酷く我儘で傲慢で幼稚な王太子を、シアンは嫌悪している。
この男さえいなければルーチェはもっと穏やかに過ごせるだろうに、と思わずにいられない。
いつかルーチェが義務を果たし自分を求めてきたならば、惜しみなく愛を注ぎたい。
その前に身の回りを片付けておこうとシアンは離宮へ足を向けた。
魔道具で予め呼び出しておいた第二王子はシアンを見つけると彼を見ないようにして並び立った。

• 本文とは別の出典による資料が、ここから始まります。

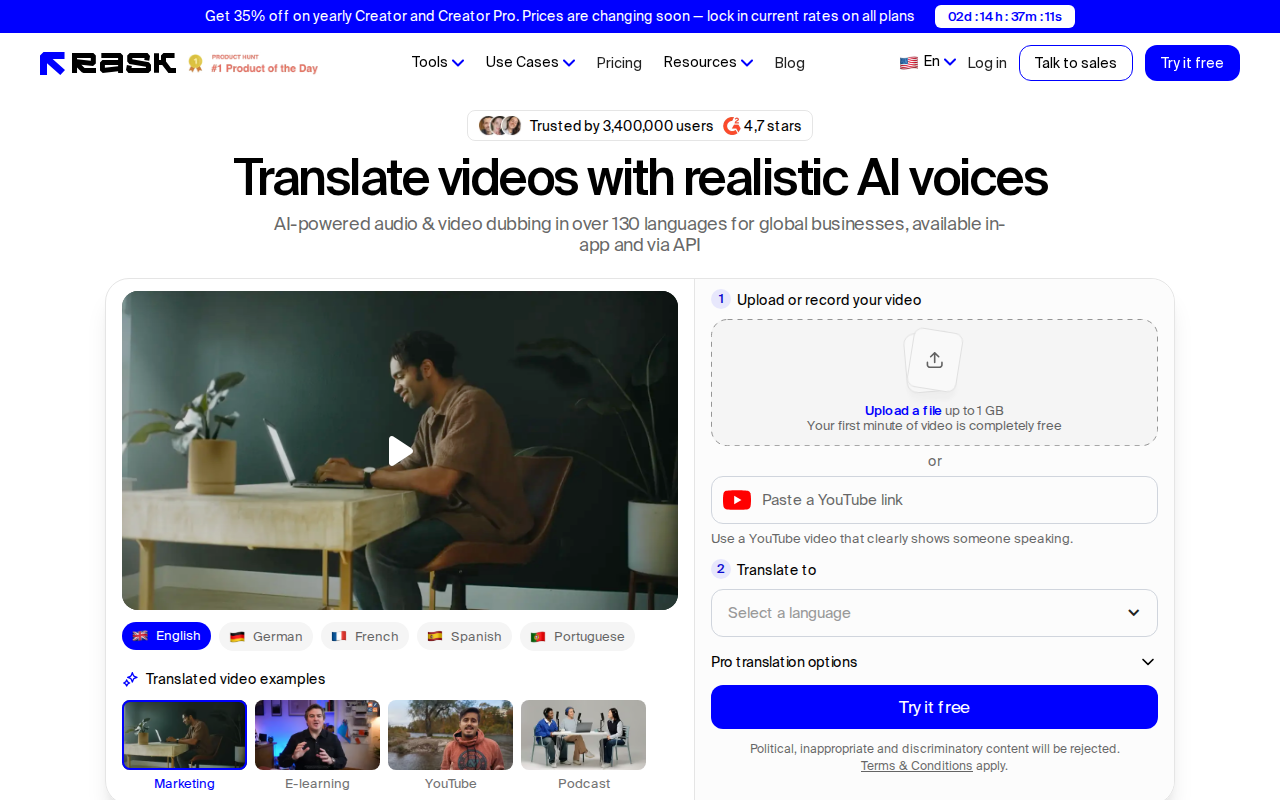1280x800 pixels.
Task: Click the Product Hunt stars rating icon
Action: [731, 125]
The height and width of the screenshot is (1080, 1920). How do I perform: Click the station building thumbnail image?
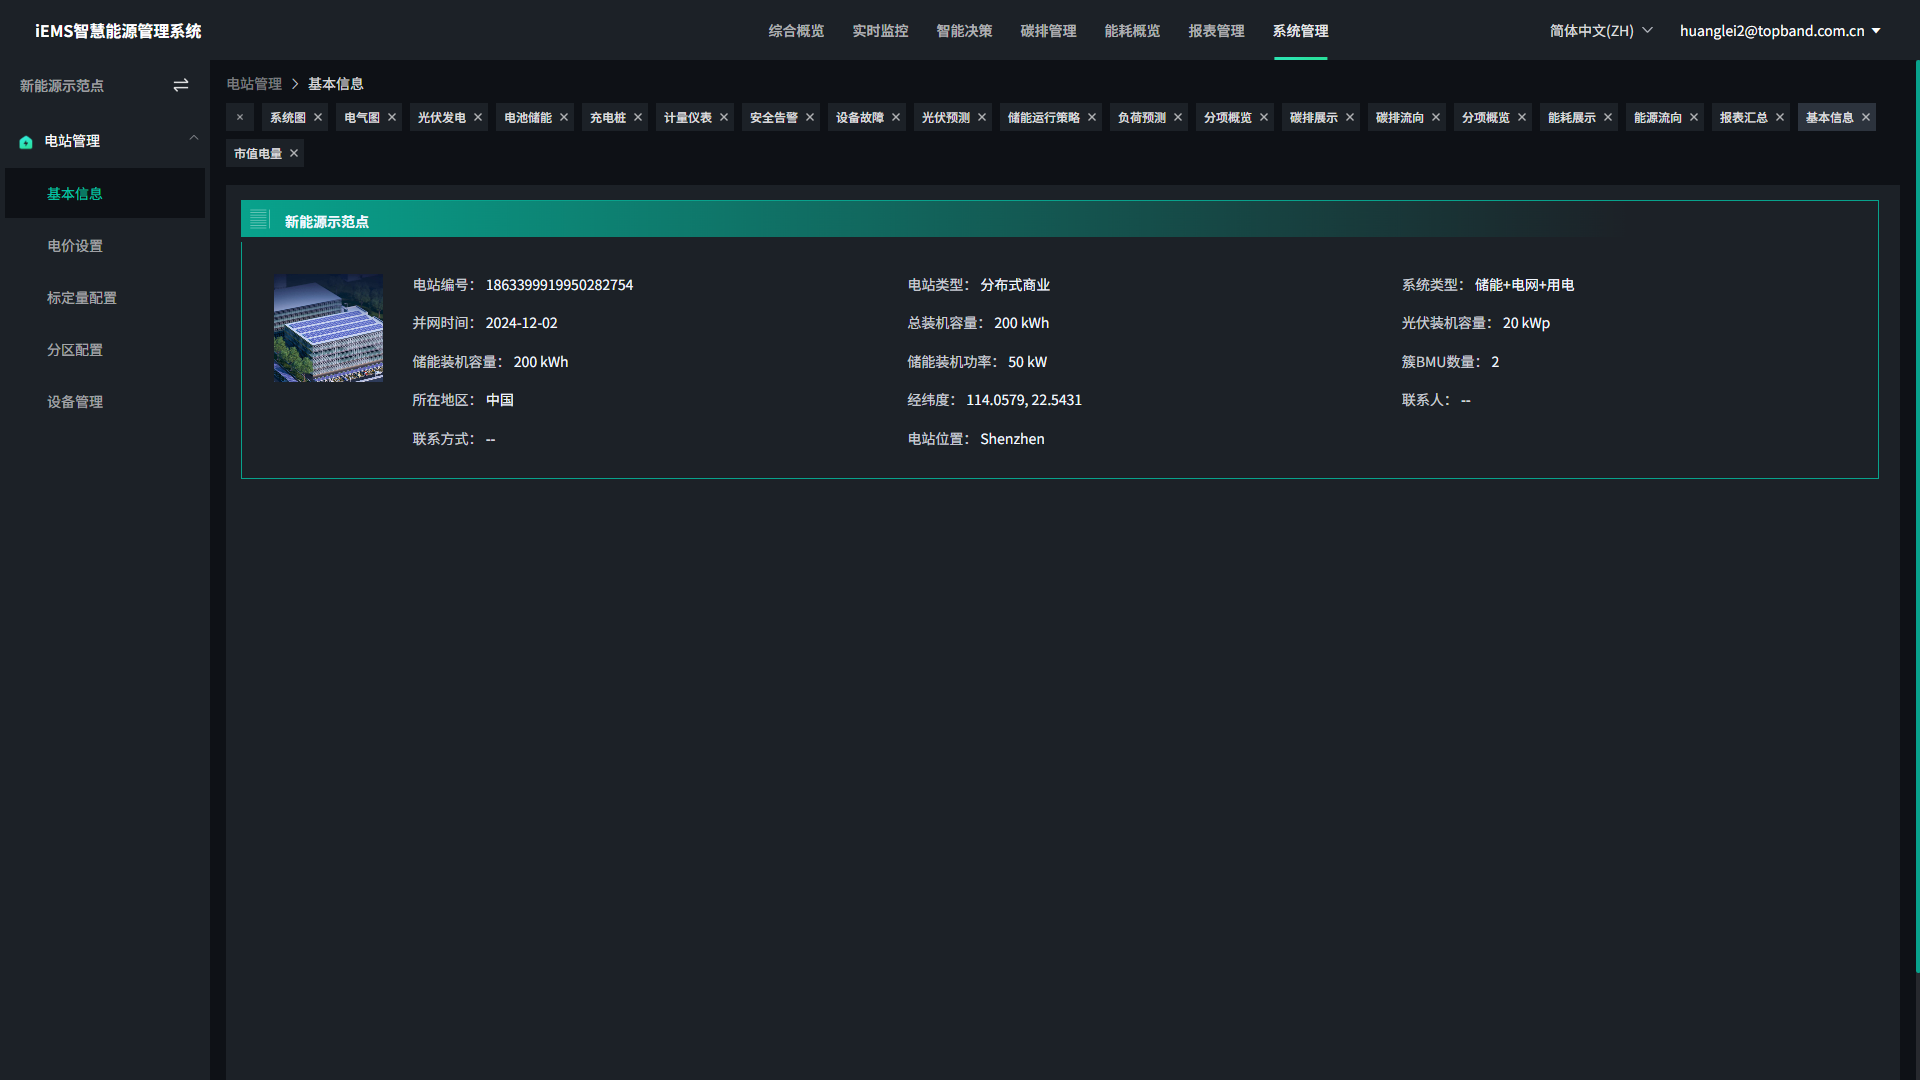coord(328,327)
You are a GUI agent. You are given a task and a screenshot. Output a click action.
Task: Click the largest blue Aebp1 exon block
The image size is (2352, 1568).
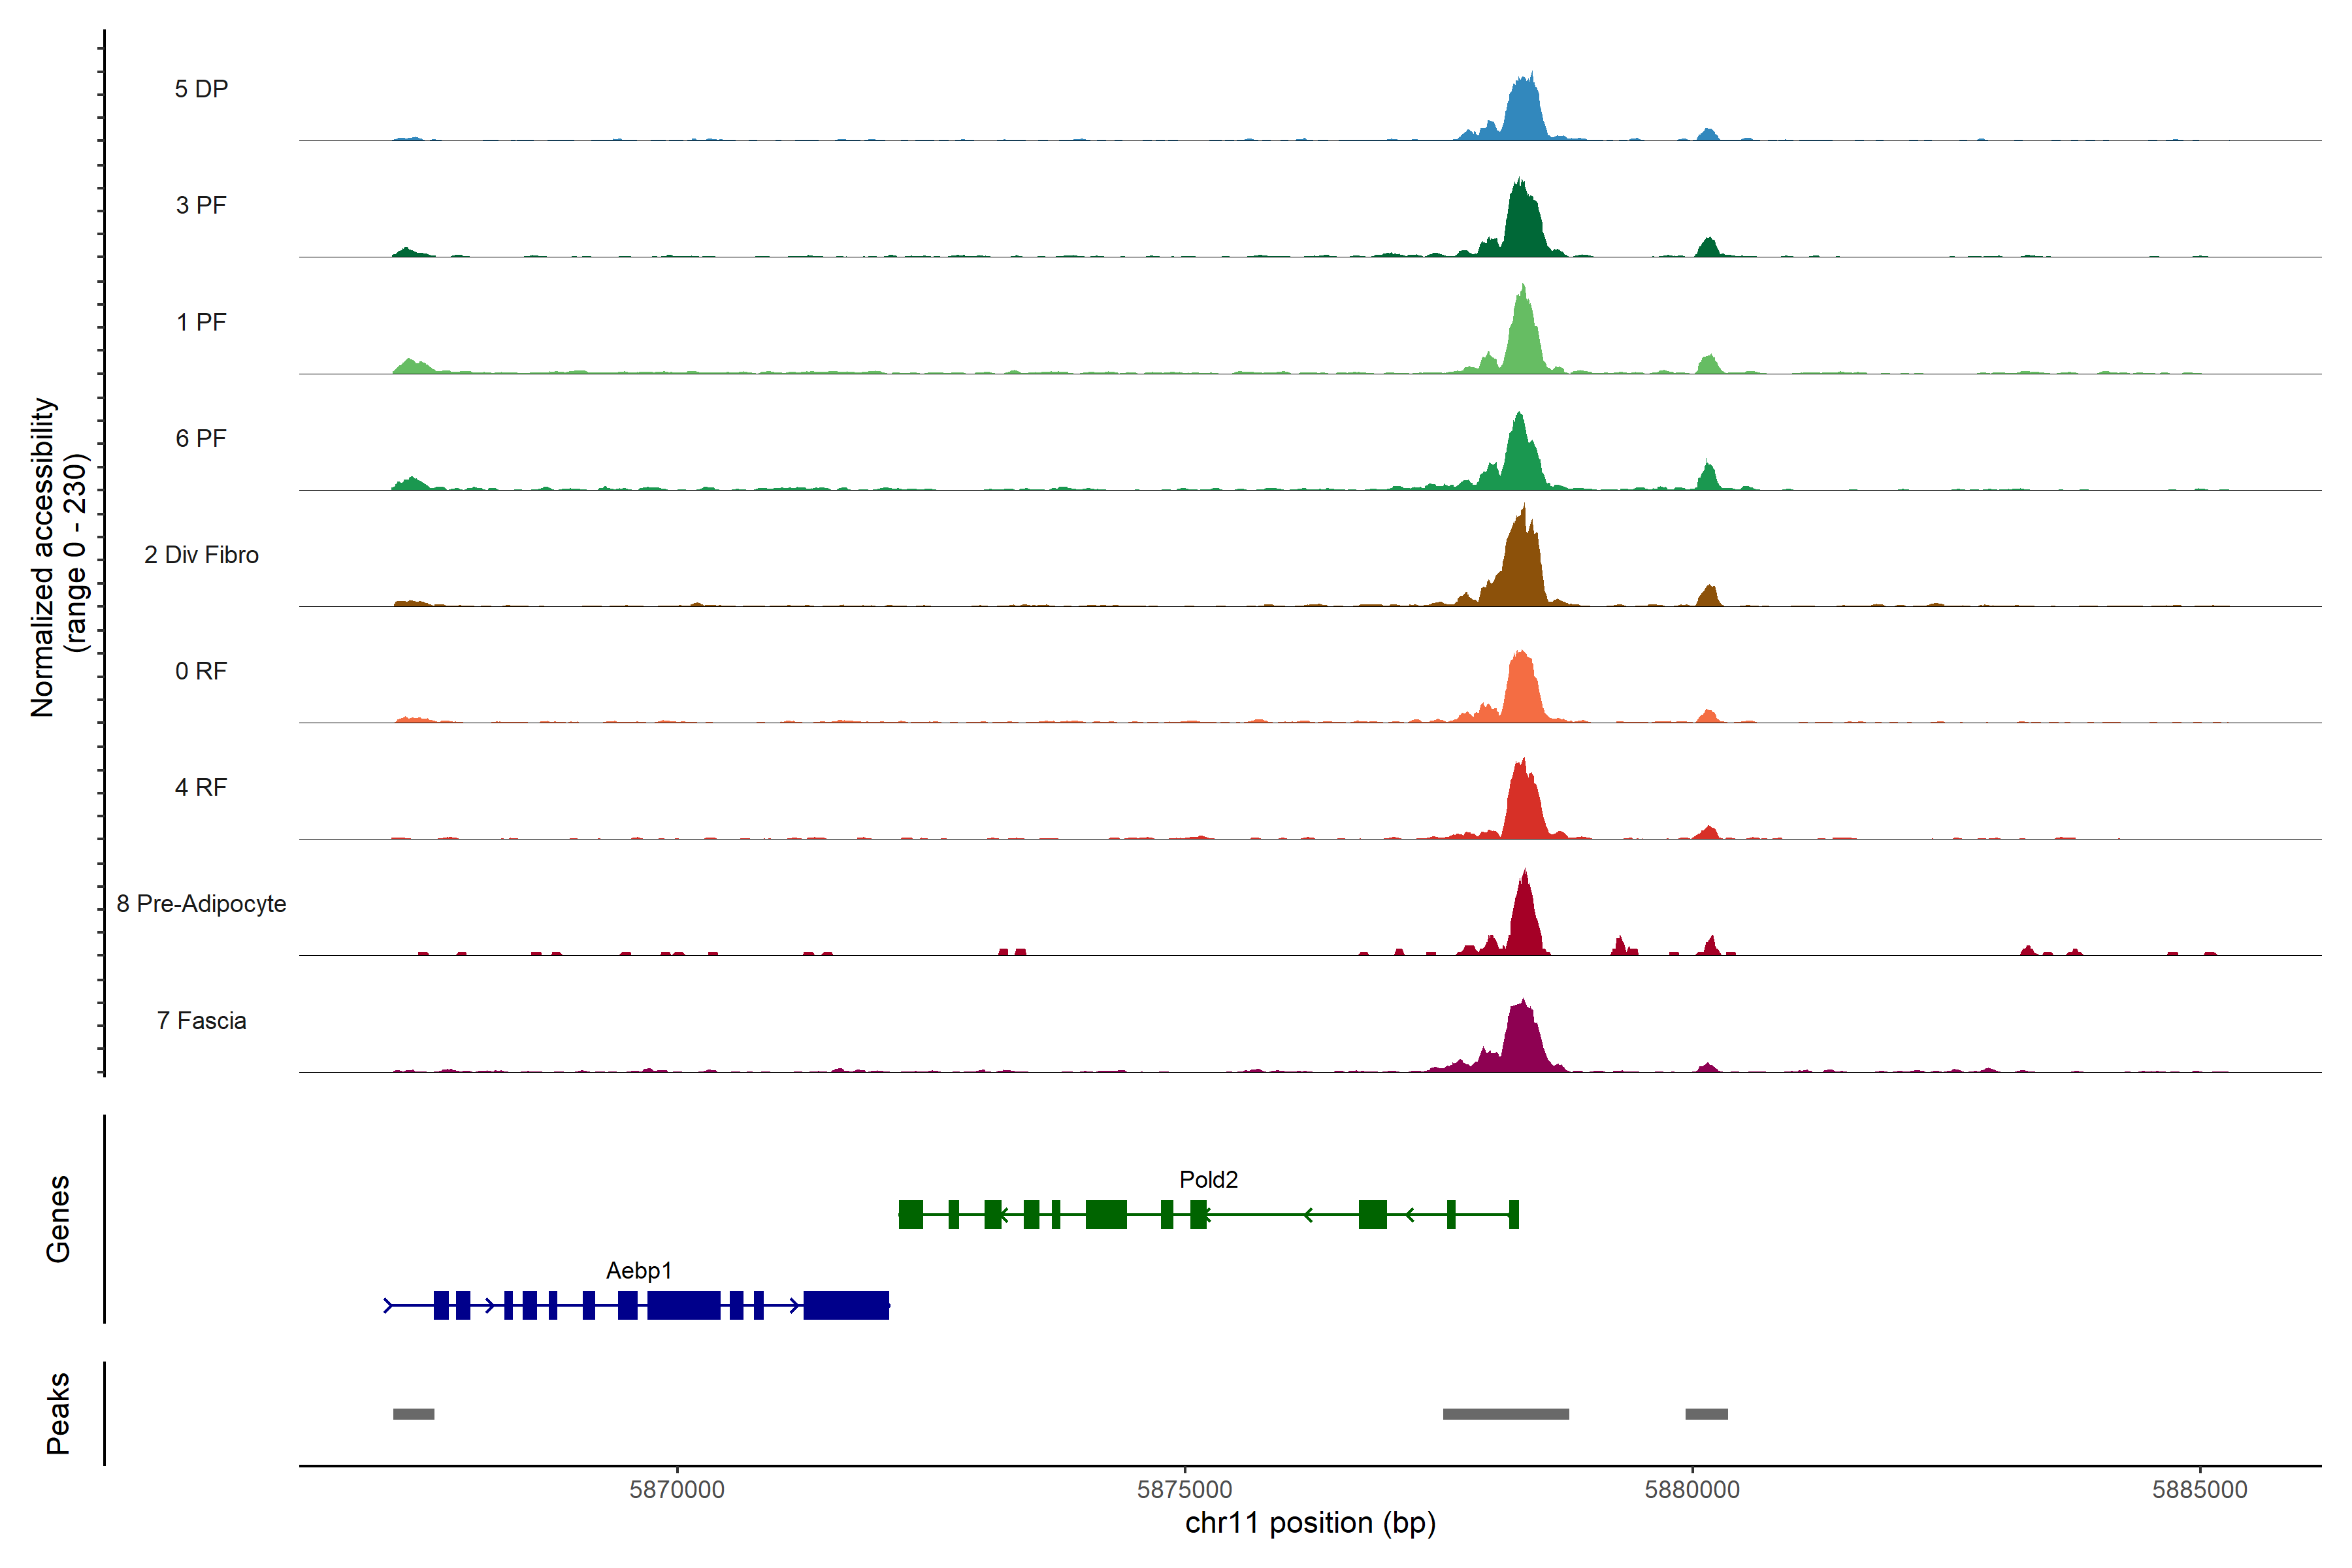[846, 1306]
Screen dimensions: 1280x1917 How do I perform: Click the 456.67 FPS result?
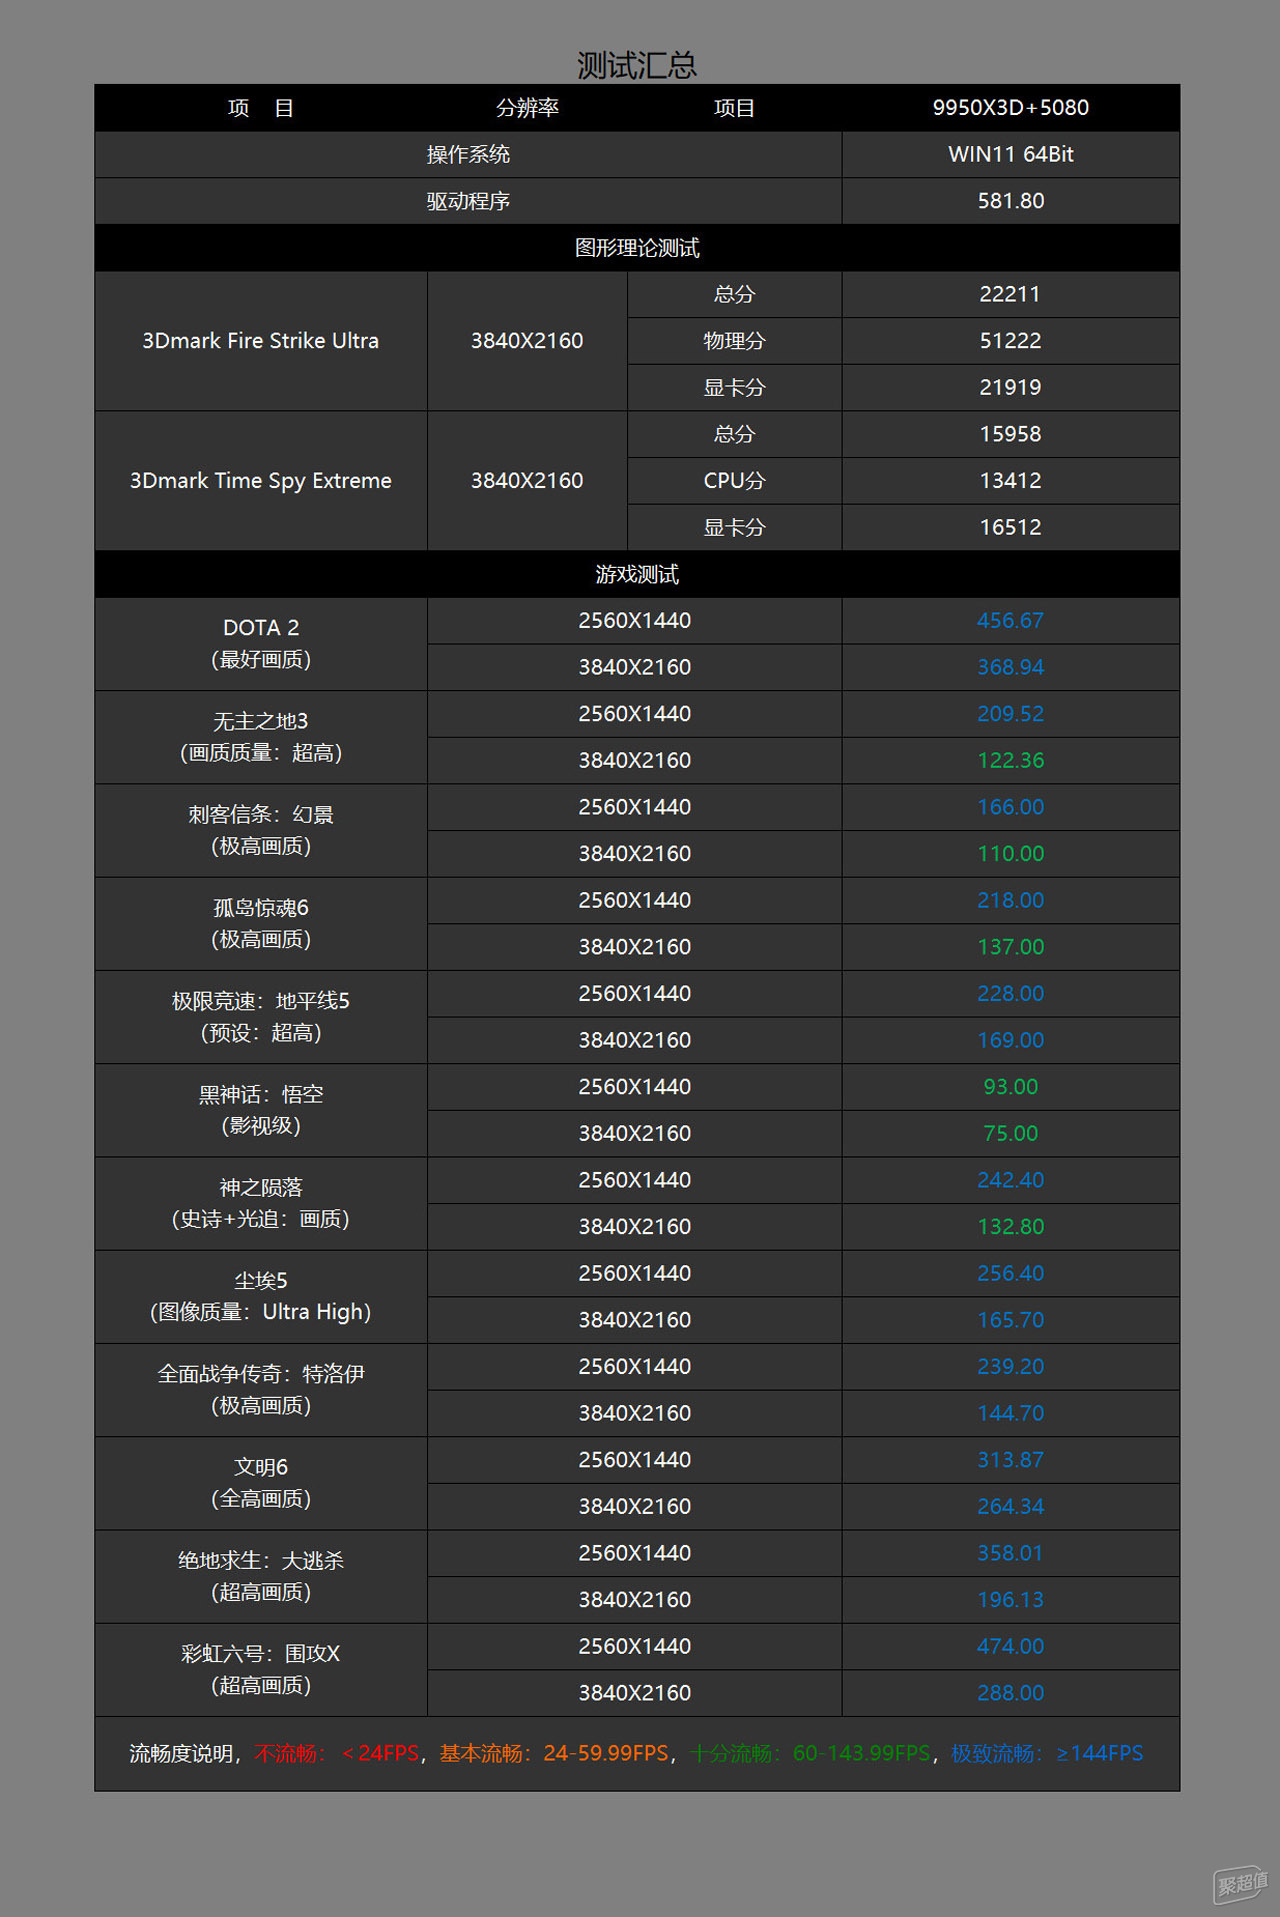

「私はルーチェに付きます。貴方に会ったあとルーチェは命の危機に晒された。彼女に何かあってからではやりきれない。申し訳ございませんが別の者をお探しください」
「……脅かすつもりは無かったんだよ。ただ、後継が無事生まれたら臣籍降下すると伝えたかったんだ。でも、義姉上の僕の印象は最悪だろうね。本当に失敗したよ。
男爵令嬢は愛妾になるのかい?」
「不本意でしょうが愛妾になり、現在は後宮に入っています」
ハルトはふぅ、と溜息を吐いた。
「後宮かぁ。女性の園は荒らせないね。愛妾がバカならいいのになぁ」
その腹の中では何を考えているのか分からない。
王太子よりは国王向きだろうな、とは思っている。
「ルーチェが育てている。手出しは無用にて」
「異母兄上が愛妾にハマったらさ、ルーチェは僕が娶れるんじゃないかなぁ。あ、子供は僕の子として育てればいいし」
だが、突拍子もないことを言い出すので油断ならない。
「案外気に入ったんだよ、ルーチェの事。異母兄上には勿体無いよね。
じゃあ、そろそろ行くよ。次会う事があったら敵だね」
シアンの肩をポン、と叩き、ハルトは手をヒラヒラさせてその場を離れた。
シアンもしばらくはじっと己の掌を見ていたが、グッと握り締めて何かを決意しその場を離れた。